Spirit travel is a very old term sometimes used to describe astral projection or out-of-body experiences. The idea that a person’s spirit can travel outside of their physical body and into non-physical realms of the psyche and spirit has formed the basis of spiritual practices in dream yoga, shamanism and other traditions that train practitioners to achieve spirit travel reliably. Many recorded mystical and religious experiences in traditions all over the world up to the present day have out-of-body travel in some kind of spirit realm as a component.

Spirit travel, or astral projection, is categorized differently from dreams and even near-death experiences on two counts, although spiritual travel can share some aspects of lucid dreams. Unlike regular dreams, in spirit travel you often enter a disembodied point of view from a calm waking state, such as that created by deep meditation: the person will find themselves separating from their bodies without any intervening loss of consciousness. In astral projection, the surrounding environment often seems hyper-real and vivid, in contrast to the muddied sensations and distorted perceptions of a mundane (non-lucid) dream.

Spirit travel also differs from near-death experiences in the amount of control the spirit traveler has over the experience: near-death experiences are out-of-body experiences reportedly had by people while their physical bodies were undergoing a medical crisis or clinical death. While near-death experiencers often report the same sensations — rising out of their bodies and perceiving a hyper-real environment— as deliberate spirit travelers, near-death experiences are usually not under the person’s control: they may meet a guide or find themselves being drawn down a tunnel of light. In contrast, during spirit travel you can consciously direct your journey. Also, the kinds of places and things people encounter during deliberate astral projection are often more varied than the elements of the classic near-death experience.

According to many guides and accounts of spirit travel, there are three main realms one can access through astral projection, each one successively less like the waking world and more abstract in form:

-Physical world: also called etheric travel, this is basically spirit travel in our waking world; what you’ll probably see immediately after rising out of your body. Although you won’t be able to manipulate objects in the physical world as a spirit traveler, people who have succeeded in reaching this level of astral projection state that you can teleport anywhere in the world (or even the larger universe) just by thinking about it.

-Psychic world: this is a world that’s very close to the one we visit in dreams, albeit unconsciously. Because you’re not normally consciously aware inside dreams, the psychic world feels very real and unchangeable during a normal dream; however, to the conscious dreamer or spirit traveler, the psychic world is actually very malleable and changeable. You could say that lucid dreaming is a form of conscious travel to this psychic plane where, in the full awareness that you are dreaming, you can practice changing aspects of the dream world and your own dream body. In lucid dreaming and spirit travel, you’re generally much more aware that you’re dreaming or otherwise in a non-waking state, yet you can often achieve the same leaps of logic, free association and non-linear thinking that make lucid dreaming a powerful creative state. Spirit travelers may experience changes in personal identity and instances of noesis (knowing something without knowing how you know it) in the psychic realms, much as we do in ordinary dreams.

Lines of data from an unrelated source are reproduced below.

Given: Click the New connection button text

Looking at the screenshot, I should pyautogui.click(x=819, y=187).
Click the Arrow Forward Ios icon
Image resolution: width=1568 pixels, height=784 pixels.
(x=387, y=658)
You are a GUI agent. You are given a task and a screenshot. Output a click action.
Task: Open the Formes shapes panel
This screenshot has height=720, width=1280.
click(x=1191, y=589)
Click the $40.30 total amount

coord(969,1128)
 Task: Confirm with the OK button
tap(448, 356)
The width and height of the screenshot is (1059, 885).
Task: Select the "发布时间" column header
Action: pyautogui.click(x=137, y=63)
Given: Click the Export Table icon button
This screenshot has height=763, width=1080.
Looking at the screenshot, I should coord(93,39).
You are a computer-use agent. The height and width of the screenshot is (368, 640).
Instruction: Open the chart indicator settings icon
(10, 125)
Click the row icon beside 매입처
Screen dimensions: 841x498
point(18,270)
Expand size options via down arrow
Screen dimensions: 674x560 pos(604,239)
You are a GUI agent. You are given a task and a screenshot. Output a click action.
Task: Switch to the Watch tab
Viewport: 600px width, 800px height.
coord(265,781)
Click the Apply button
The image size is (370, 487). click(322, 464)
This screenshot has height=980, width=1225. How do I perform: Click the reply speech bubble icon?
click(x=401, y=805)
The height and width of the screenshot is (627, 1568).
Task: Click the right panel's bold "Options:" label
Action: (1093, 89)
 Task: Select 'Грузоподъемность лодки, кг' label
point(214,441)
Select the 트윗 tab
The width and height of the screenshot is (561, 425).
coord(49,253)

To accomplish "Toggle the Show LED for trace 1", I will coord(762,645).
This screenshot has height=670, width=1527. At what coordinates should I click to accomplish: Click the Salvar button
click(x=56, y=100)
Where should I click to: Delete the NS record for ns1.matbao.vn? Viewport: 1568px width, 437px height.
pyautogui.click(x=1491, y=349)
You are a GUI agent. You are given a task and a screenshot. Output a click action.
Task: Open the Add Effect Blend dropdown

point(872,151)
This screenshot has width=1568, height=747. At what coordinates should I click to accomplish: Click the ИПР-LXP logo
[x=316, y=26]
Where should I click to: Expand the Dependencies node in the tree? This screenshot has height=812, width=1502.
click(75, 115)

-Spiritual world: here we enter the realm of mystical experience, as the spirit traveler enters worlds that are often only describable as realms of pure joy, love, light, peace, emptiness, contentment, etc. These spiritual realms are often seen as the goal of spirit travel, the place any serious practitioner is ultimately trying to get to. Although it’s often impossible for people who have reached the spiritual realm to describe their experience visually, I’ve heard that sometimes people have taken back impressions of things it’s hard to imagine in the waking world: hyper-real, crystalline landscapes, mountains of flowers, oceans of music or emotion that the spiritual traveler finds themselves adrift in. What’s especially intriguing about the spiritual realm is that many of the images and concepts associated with it also appear in anecdotal accounts of things people have seen during near-death experiences.

Spirit travel and lucid dreaming overlap in ways you can use to turn a lucid dream into an astral projection experience. For one thing, the practices that go into successful lucid dreaming, such as meditation, reality checks, and dream journaling, will improve your moment-to-moment awareness and control in your dreams. By becoming aware or “waking up” in your dreams and controlling or altering parts of your dream world, you will be gaining the skills of conscious self direction that also go into successful spirit travel.

Furthermore, both in dreams and spirit travel, your sense of embodiment is often distorted or absent: successful spirit travelers often describe feeling as though their physical bodies have transmuted into pure energy, accounting for the sense of intense vibration that almost always accompanies astral projection. Though you also might find yourself able to shape shift into other forms, more commonly people simply transcend physical form during spirit travel. Many practitioners say this is good practice for accessing the spiritual realms of in which whole worlds of pure emotion, energy and will seem to exist.

No one is quite sure what the connection is between dreams, spirit travel or astral projection, and near-death experiences. Whether these are worlds our minds create, or other dimensions we somehow access through the experiments in consciousness represented by lucid dreaming and spirit travel, what we do know is that anyone can discover how to let their spirit wander with some confident, dedicated practice.